When your sales are not items but services spread out over time, it can be difficult to keep track of how much you have delivered. One possible way in PowerBI, is to generate a list of days that the service lasts for each record, using PowerQuery, and then divide price over those days. But even with a few thousand original records, you soon end up with millions of rows and your model can get slow.
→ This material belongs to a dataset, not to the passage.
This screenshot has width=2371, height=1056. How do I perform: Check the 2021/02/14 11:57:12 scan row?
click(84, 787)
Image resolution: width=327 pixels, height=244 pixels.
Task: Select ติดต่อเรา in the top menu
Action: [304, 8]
A better way to solve this is to create just an amount-per-day column in your sales table in PowerQuery, then aggregate that column in DAX for all selected dates. This lets you freely select any date range, using the same calculation as basis. I created two measures in DAX for this purpose;
DailyTotal =
var _CurrentDate=SELECTEDVALUE(dim_Calendar[Day])
return
SUMX(FILTER(
'fact_Sales',
('fact_Sales'[EndDate]>=_CurrentDate )
&& 'fact_Sales'[StartDate]<=_CurrentDate
), 'fact_Sales'[DailyAmount])
This gets you the total daily generated amount, which you can freely split and filter along other dimensions as usual in your visuals. To aggregate this into other timespans, reuse the measure as follows:
TotalAmount = SUMX( VALUES( 'dim_Calendar'[Day]), [DailyTotal])
This keeps your model small, true to reality and consistent along any splits or filters.